I'd find it useful. As for its presence in Phobos, I'm uncertain if it's in enough demand.

> 2.  RandAA:  A hash table implementation with deterministic memory management,
> based on randomized probing.  Main advantage over builtin AAs is that it plays
> much nicer with the GC and multithreaded programs.  Lookup times are also
> expected O(1) no matter how many collisions exist in modulus hash space, as
> long as there are few collisions in full 32- or 64-bit hash space.  Completion
> state:  Mostly finished.  Just needs a little doc improvement, a few
> benchmarks and submission for review.  (Phobos candidate)

Useful for me and in Phobos.

> 3.  TempAlloc:  A memory allocator based on a thread-local segmented stack,
> useful for allocating large temporary buffers in things like numerics code.
> Also comes with a hash table, hash set and AVL tree optimized for this
> allocation scheme.  The advantages over plain old stack allocation are that
> it's independent of function calls (meaning you can return pointers to
> TempAlloc-allocated memory from a function, etc.) and it's segmented, meaning
> you can allocate huge buffers w/o risking stack overflow.  Its main weakness
> is that this stack is not scanned by the GC, meaning that you can't store the
> only reference to a GC-allocated piece of memory here.  However, in practice
> large arrays of primitives are an extremely common case in
> performance-critical code.  I find this module immensely useful in dstats and
> Lars Kyllingstad uses it in SciD.  Getting it into Phobos would make it easy
> for other scientific/numerics code to use it.  Completion state:  Working and
> used.  Needs a litte cleanup and documentation.  (Phobos candidate)

Useful for me, don't know if for everyone else.

> 4.  Streaming CSV Parser:  Parses CSV files as they're read in, a few
> convenience functions for extracting columns into structs.  If Phobos every
> gets SQLite support I'll probably add sugar for turning a CSV file into an
> SQLite database, too.  Completion state:  Prototype working, needs testing,
> cleanup and documentation.  (Phobos candidate)

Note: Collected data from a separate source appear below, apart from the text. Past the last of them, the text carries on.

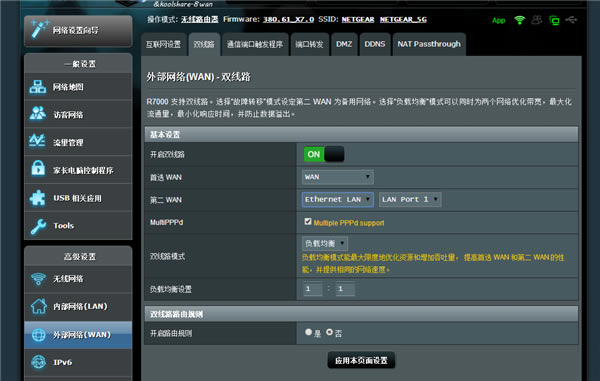Click the firmware version 380.61_X7.0 link

pos(289,20)
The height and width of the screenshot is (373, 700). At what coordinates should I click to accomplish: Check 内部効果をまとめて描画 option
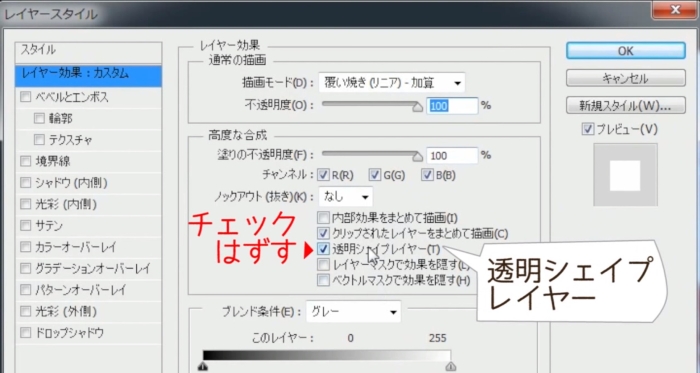323,218
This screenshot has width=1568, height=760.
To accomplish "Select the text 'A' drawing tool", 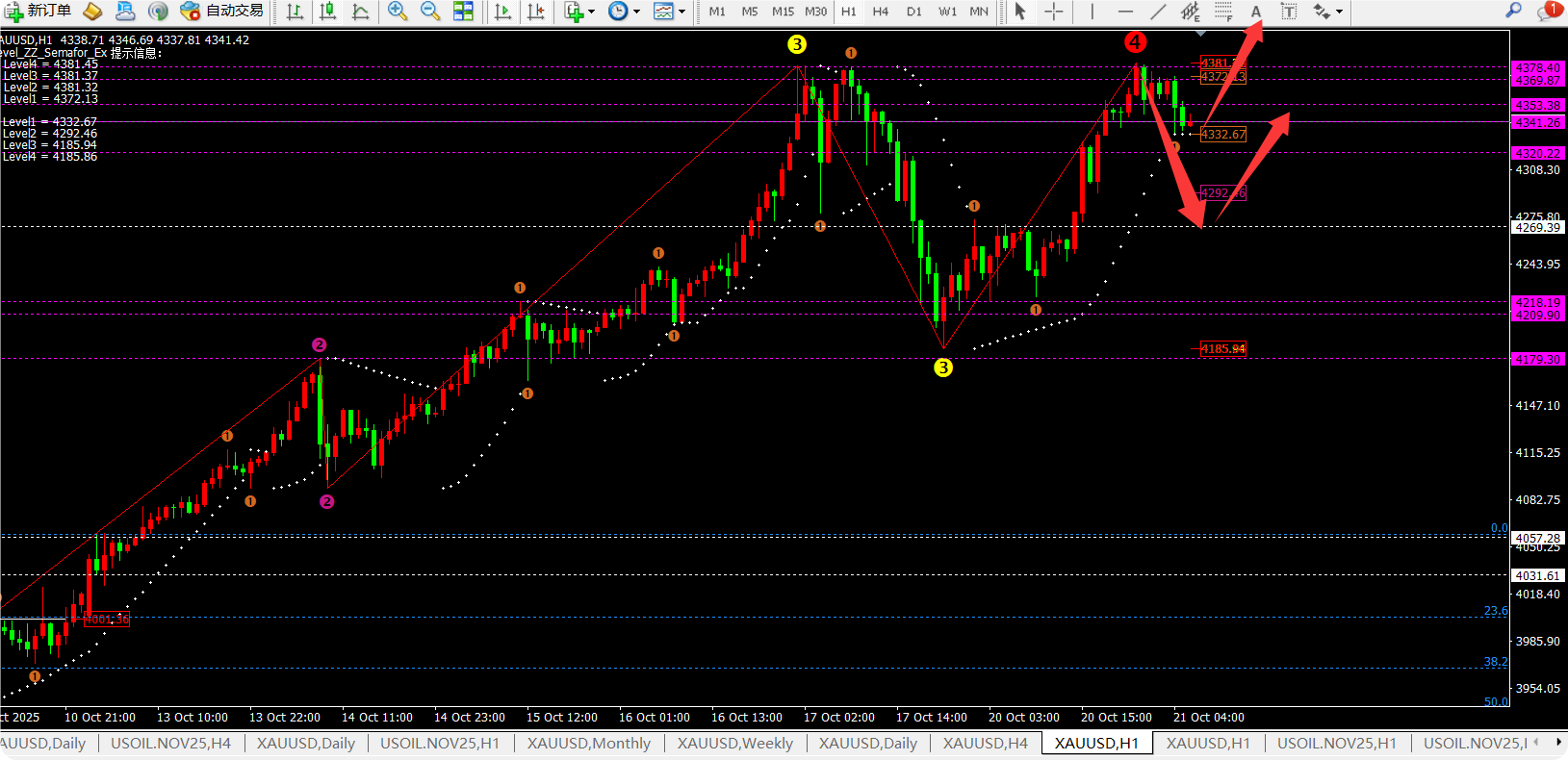I will click(1255, 12).
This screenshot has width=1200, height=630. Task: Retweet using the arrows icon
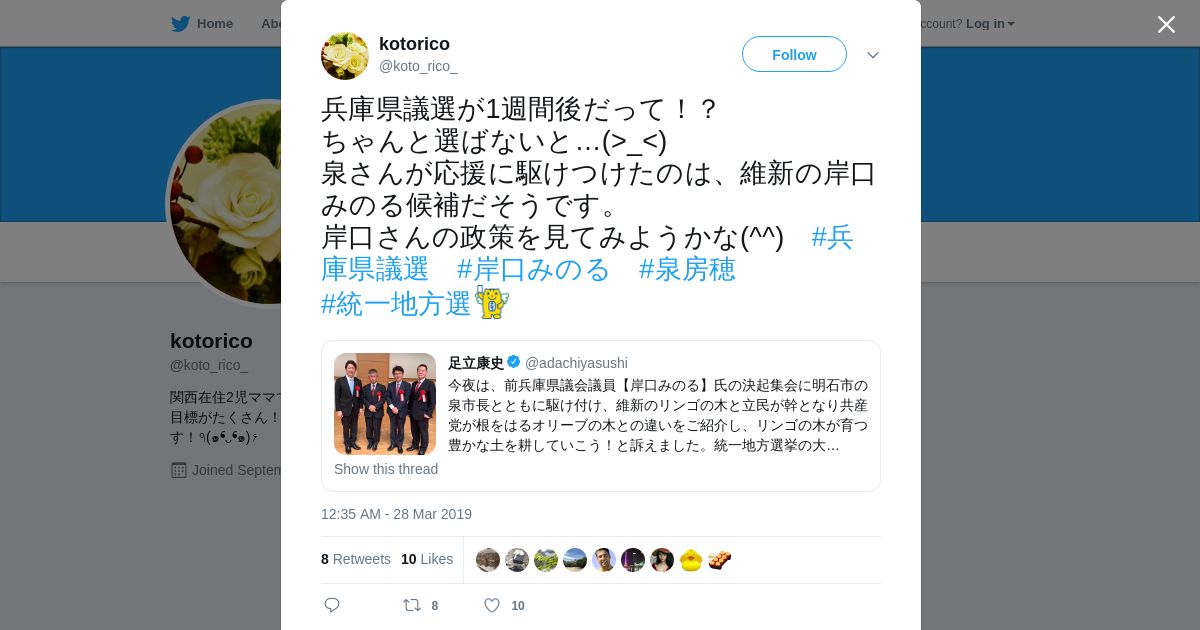[411, 605]
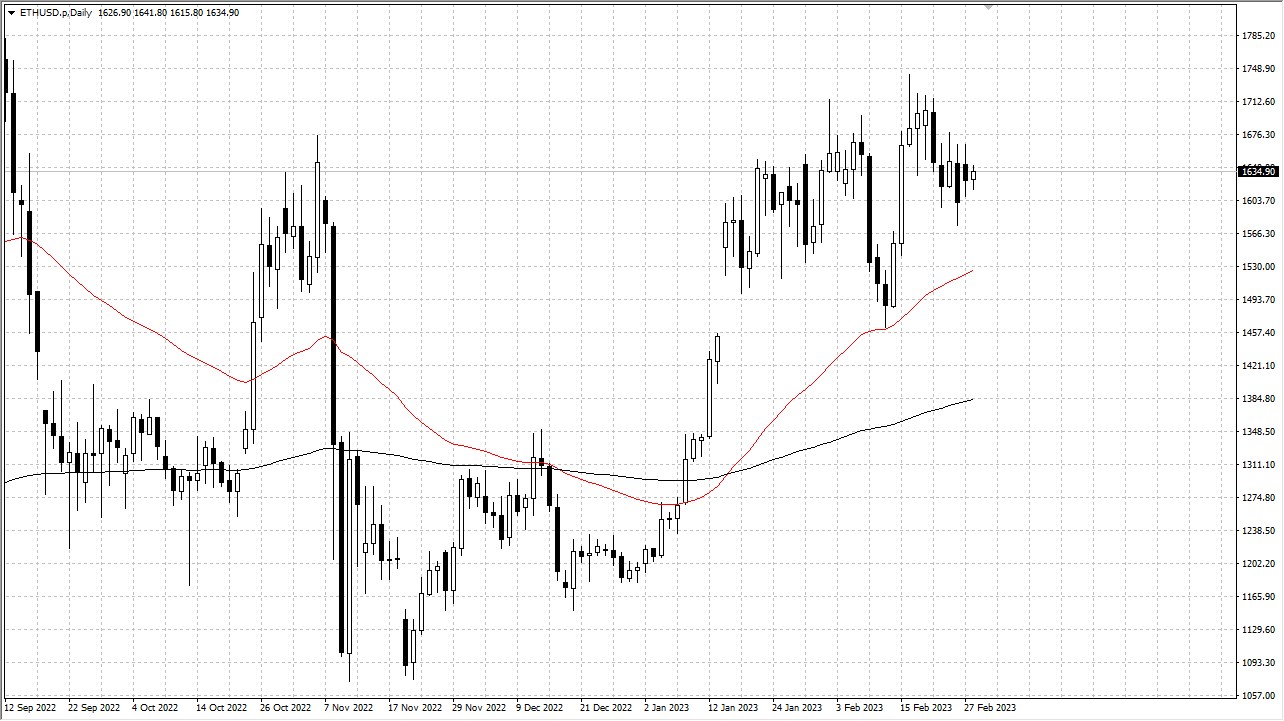Click the 1311.10 price scale label
This screenshot has height=721, width=1284.
click(1257, 465)
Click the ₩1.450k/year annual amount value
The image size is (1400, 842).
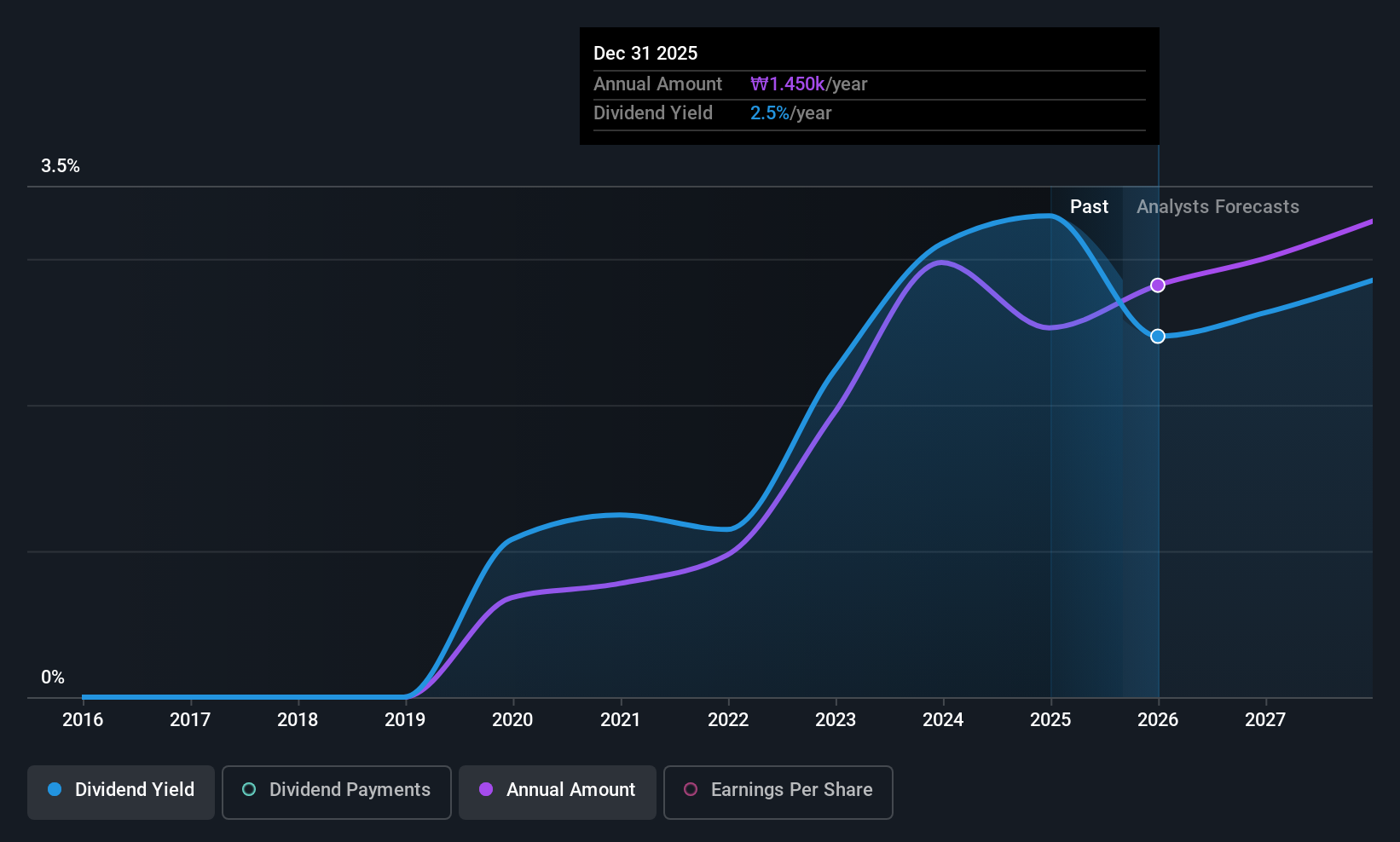[808, 84]
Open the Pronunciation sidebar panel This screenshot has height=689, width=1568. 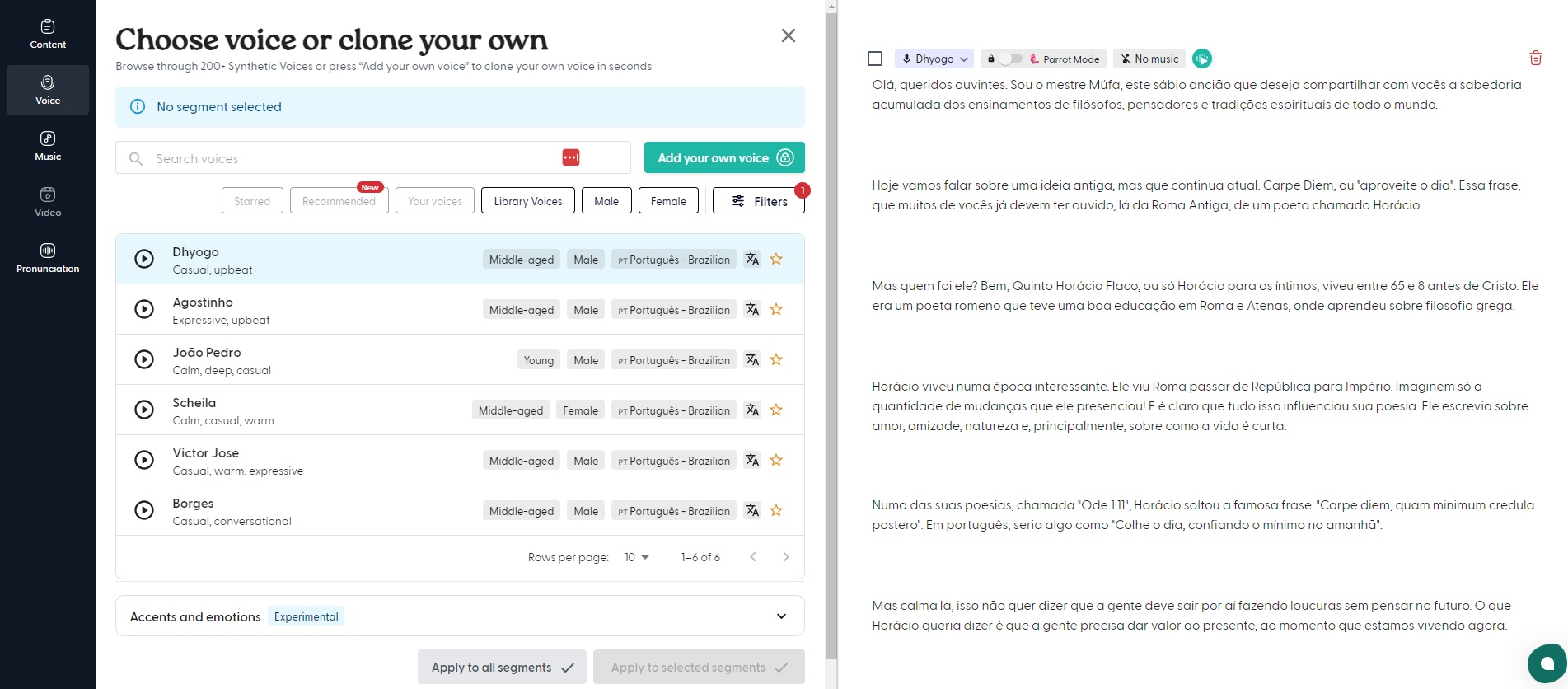click(x=48, y=258)
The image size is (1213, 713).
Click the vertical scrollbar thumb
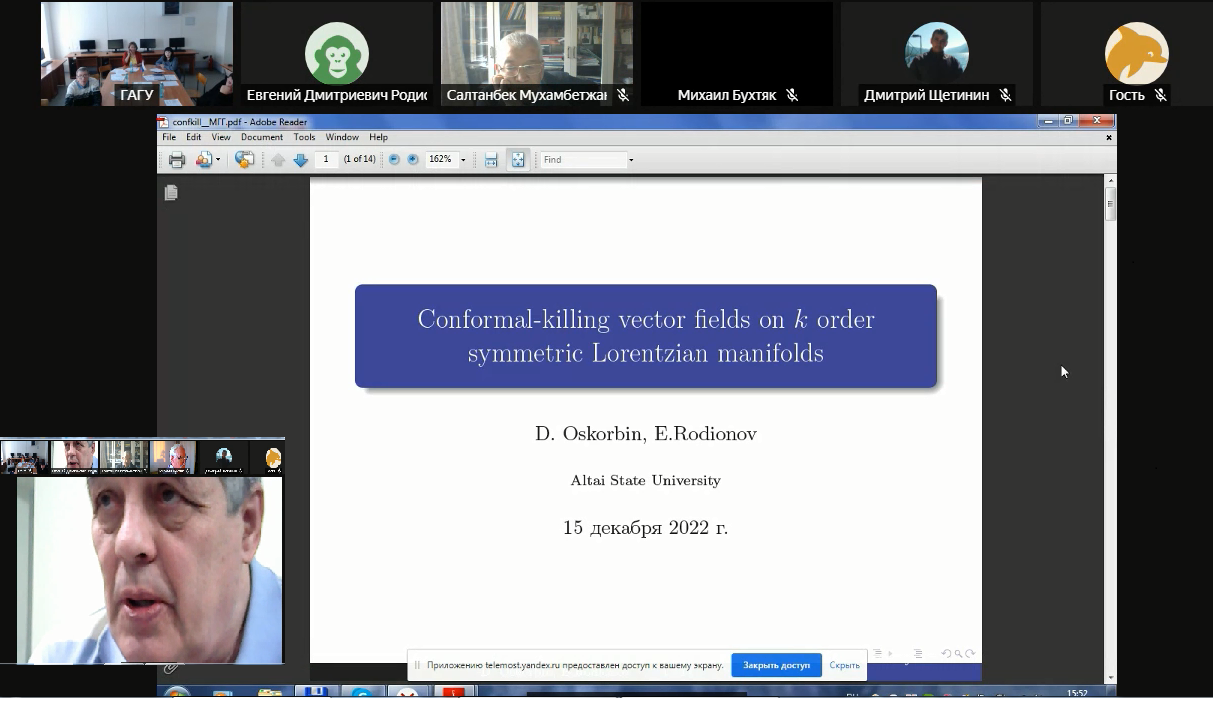click(1110, 205)
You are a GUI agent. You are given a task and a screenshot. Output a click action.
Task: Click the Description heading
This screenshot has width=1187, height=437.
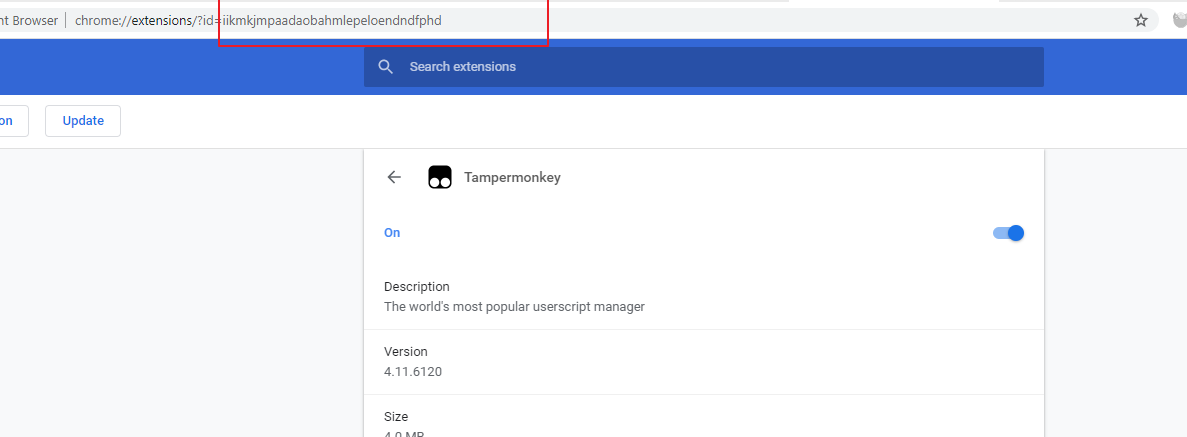pos(417,286)
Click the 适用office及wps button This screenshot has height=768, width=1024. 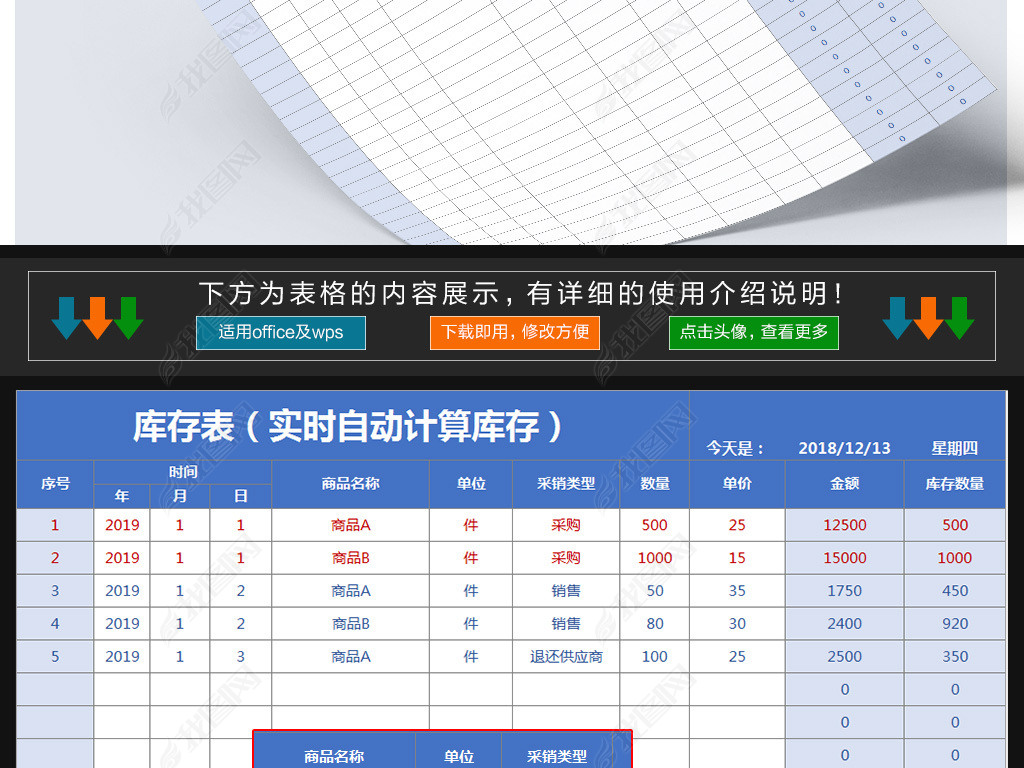click(281, 333)
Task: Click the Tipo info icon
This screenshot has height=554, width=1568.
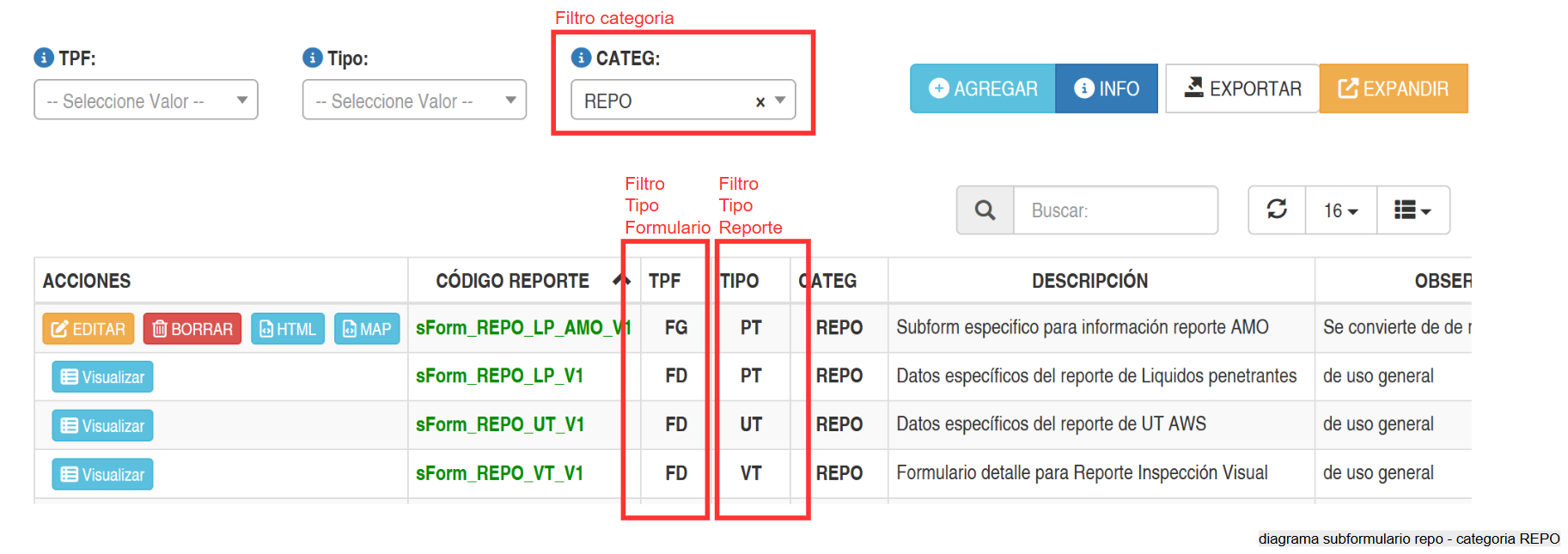Action: [x=313, y=58]
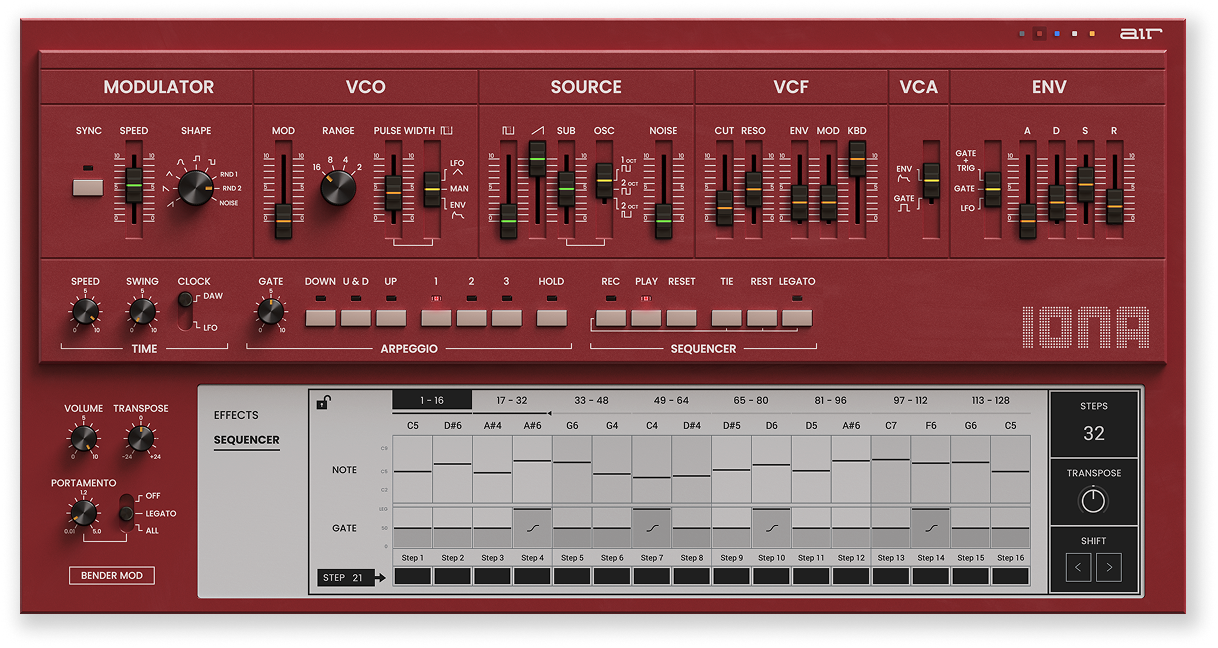1218x648 pixels.
Task: Click the sequencer Transpose knob
Action: point(1094,499)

You mean a lazy slurp? It'd be useful for everyone.

> 5.  Matrix operations:  SciD improvements that allow you to write matrix
> operations that look like normal math/MATLAB and optimizes them via expression
> templates so that a minimal number of temporary matrices are created.
> Uses/will use BLAS for multiplication.  Completion state:  Addition
> implemented.  Multiplication not.

It is worth considering standardizing at least matrix expressions in Phobos. The motivation is analogous to ranges -- to run an algorithm from lib A on a matrix container from lib B. C++ would be green with envy.

I'd be glad to be part of the effort once I'm done with xml.

> 6.  Machine learning:  Decision trees, KNN, Random Forest, Logistic
> Regression, SVM, Naive Bayes, etc.  This would be a dstats module.  Completion
> state:  Decision trees prototyped, logistic regression working.

I'd find it useful, I think anyone who's into this would too.

> 7.  std.mixins:  Mixins for commonly needed boilerplate code.  I stopped
> working on this when Andrei suggested that making a collection of mixins into
> a module is a bad idea.  I've thought about it some more and I respectfully
> disagree.  std.mixins would be a one-stop shop for pretty much any boilerplate
> you need to inject, and most of this code doesn't fit in any other obvious
> place.  Completion state:  A few things (struct comparison, simple class
> constructors, Singleton pattern) prototyped.  (Phobos candidate)

I'm afraid I also think functionality should be categorized by the purpose it serves rather than implementation technique.

> 8.  GZip support in std.file:  I'll leave the stream stuff for someone else,
> but just simple stuff like read(), write(), append() IMHO belongs in std.file.
>  Completion state:  Not started, but this is the easiest of the bunch to
> implement.  (Phobos candidate)

I don't know really...

-- 
Tomek